Once a company makes the grade and becomes a B Corp, its journey is far from over. In fact, B Corps are reassessed every three years to ensure they remain committed to actively pursuing social and environmental impact alongside their financial goals. It’s thought that three years provides enough time for them to evolve and further improve their business practices.
Greenwashing: the great illusion
Many companies today still use purpose as a marketing strategy, extolling the virtues of their brand without actually backing up their claims. However, with the rise of social media and consumer influence on business, this greenwashing can backfire.
Take some of the world’s biggest fossil fuel companies like ExxonMobil, Aramco and Shell, for instance. These companies are largely responsible for the climate crisis and yet they continue to spend millions on advertising campaigns that tout their business plans are focused on sustainability. Thanks to social media, it’s become easier to call these companies out and hold them accountable for their actions.
In November 2020, Greta Thunberg took to Twitter to accuse Shell of “endless greenwash” in response to its post, saying, “What are you willing to change to help reduce emissions?” To that, climate scientist Professor Katharine Hayhoe chimed in, pointing out Shell’s huge contribution to the atmospheric carbon dioxide that’s heating the planet. Shell hid her comment, but not before thousands saw it and posted their own outrage with the brand.
The future of business
The popular fitness retail company Athleta, led by CEO Nancy Green, is doing things the right way. The company earned its B Corp Certification in 2018, with Green saying in a press release that with the company’s growth “comes even greater responsibility to lead as a force for good”.

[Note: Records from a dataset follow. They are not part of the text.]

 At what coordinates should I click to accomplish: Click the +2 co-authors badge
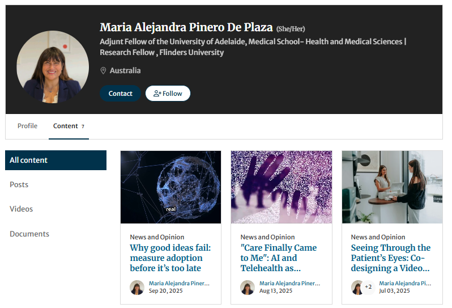pyautogui.click(x=368, y=287)
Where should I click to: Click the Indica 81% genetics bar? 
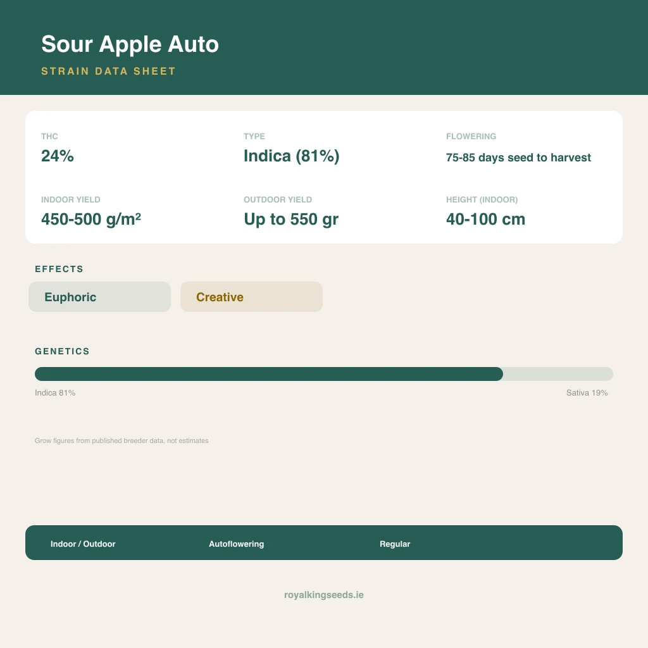tap(268, 374)
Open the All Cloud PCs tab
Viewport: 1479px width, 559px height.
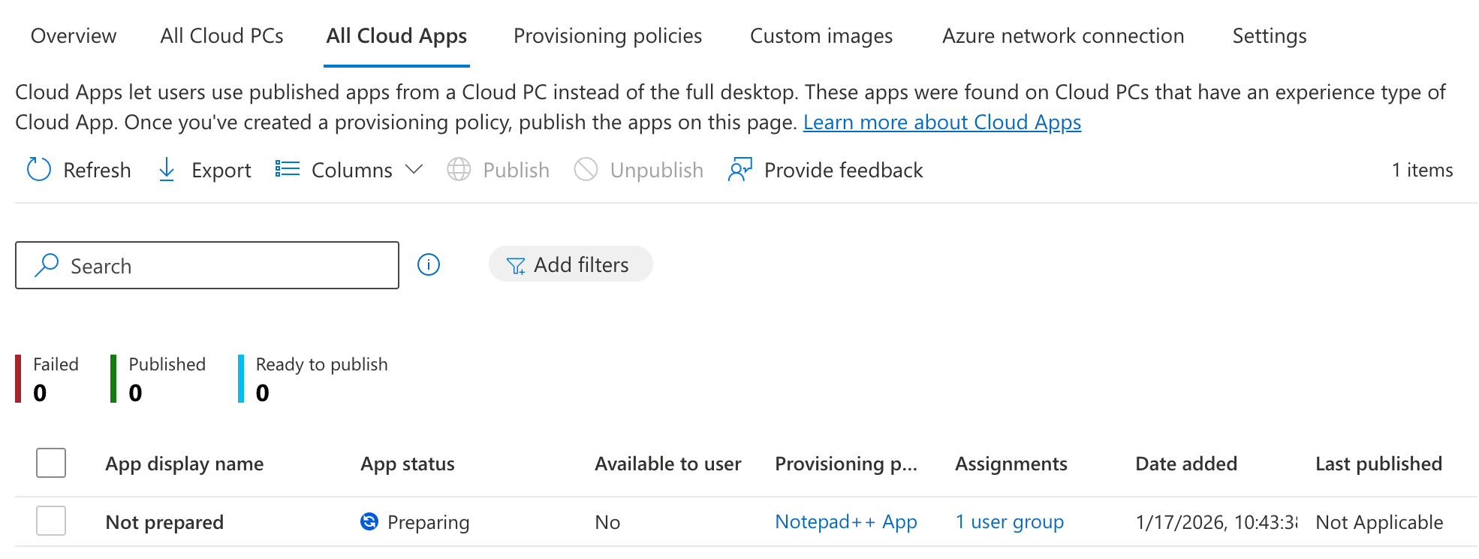[x=221, y=36]
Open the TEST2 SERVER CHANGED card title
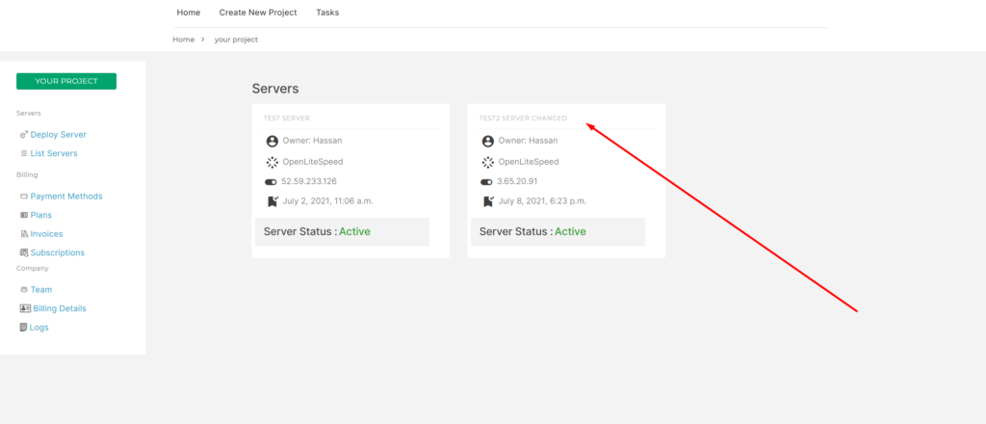Screen dimensions: 986x424 tap(523, 119)
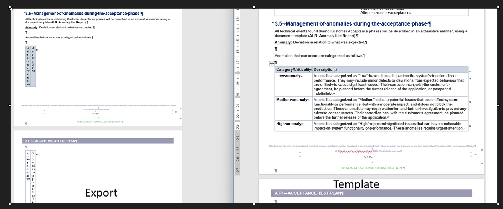503x209 pixels.
Task: Click the underlined Anomaly term in template
Action: [x=283, y=42]

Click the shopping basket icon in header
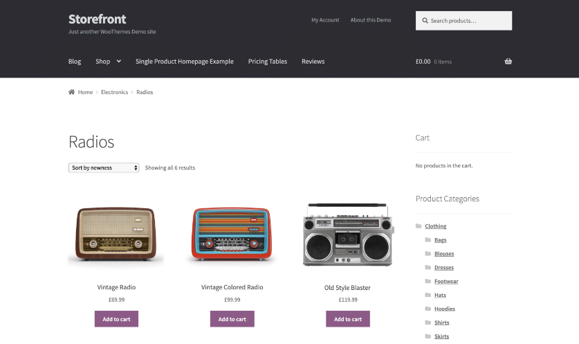coord(508,62)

“Athleta has been at the forefront of empowering and celebrating women for two decades; this B Corp Certification accelerates our course forward as a purpose-driven brand, honouring our mission to ignite a community of healthy, confident, active women and girls; and cementing our commitment to environmental sustainability.”

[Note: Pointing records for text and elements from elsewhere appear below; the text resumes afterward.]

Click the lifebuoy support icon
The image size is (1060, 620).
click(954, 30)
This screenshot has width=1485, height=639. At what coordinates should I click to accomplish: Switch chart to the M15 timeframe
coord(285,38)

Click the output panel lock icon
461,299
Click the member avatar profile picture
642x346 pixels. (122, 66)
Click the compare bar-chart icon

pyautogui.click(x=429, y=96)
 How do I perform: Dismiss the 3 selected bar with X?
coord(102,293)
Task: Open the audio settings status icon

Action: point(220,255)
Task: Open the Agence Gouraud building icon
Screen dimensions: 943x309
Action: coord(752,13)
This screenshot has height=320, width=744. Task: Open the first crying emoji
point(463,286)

“B Corp Certification really solidifies our hard work and highlights our commitment to always balance purpose and profit, and use our business as a force for good. Emma Lewisham is something bigger than me; ultimately, it’s about making a difference.” – Emma Lewisham
However, Green also admits that Athleta still has a lot more to do to build truly sustainable and equitable supply chains and promote positive body image. But that transparency and honesty is what consumers want from brands. They’re not demanding perfection; they’re simply championing for a better world.

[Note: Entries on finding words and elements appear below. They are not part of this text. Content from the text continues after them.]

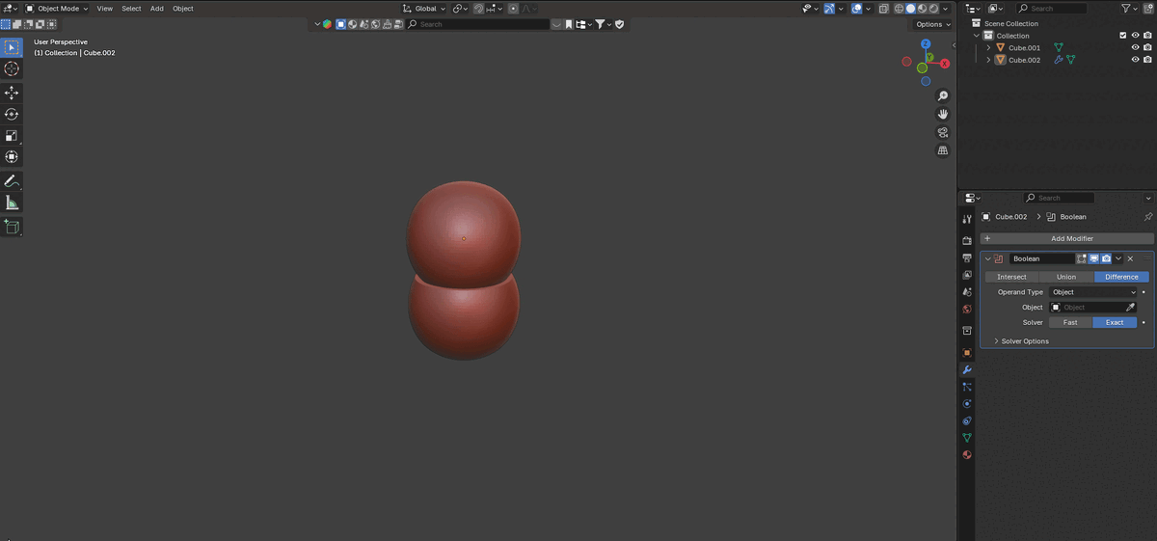This screenshot has width=1157, height=541.
Task: Activate the Scale tool
Action: tap(12, 135)
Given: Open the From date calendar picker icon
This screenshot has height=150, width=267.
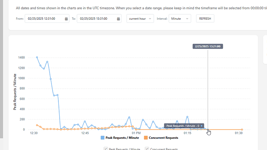Looking at the screenshot, I should coord(66,19).
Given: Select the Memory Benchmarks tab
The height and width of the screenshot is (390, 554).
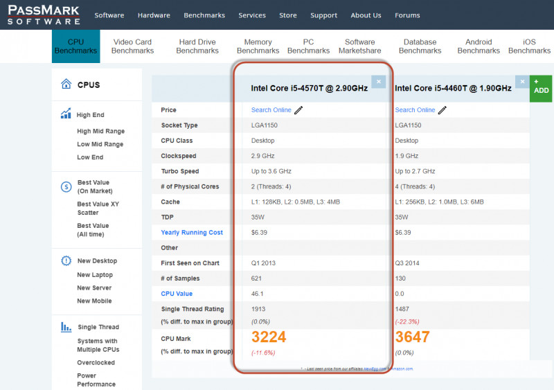Looking at the screenshot, I should tap(258, 46).
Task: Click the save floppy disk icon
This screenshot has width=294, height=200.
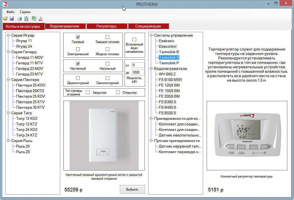Action: coord(11,19)
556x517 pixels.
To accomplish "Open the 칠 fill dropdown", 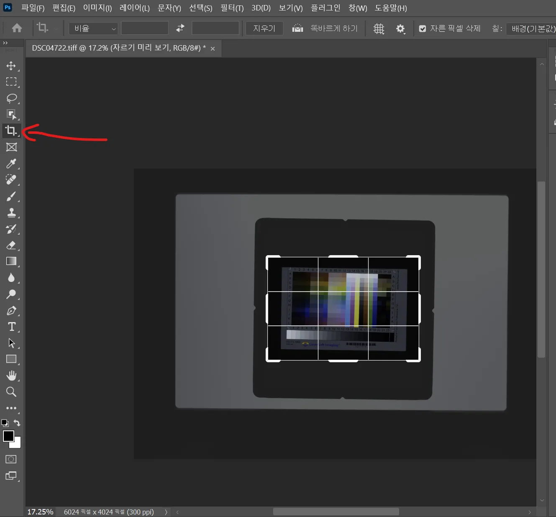I will click(x=531, y=28).
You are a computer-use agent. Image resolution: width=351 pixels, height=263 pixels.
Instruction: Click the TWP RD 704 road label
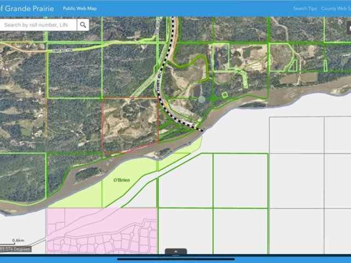click(64, 48)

And with the B Corp movement gaining momentum, a better, healthier world that’s just and sustainable is being built every day. As Lewisham says, “This level of transparency and accountability is essential in moving towards a circular, climate positive and regenerative future.
“I believe that having this level of accountability and responsibility will be the only acceptable way of doing business. It will become the baseline. And in the future, any product that is created will be helping to build a better world.”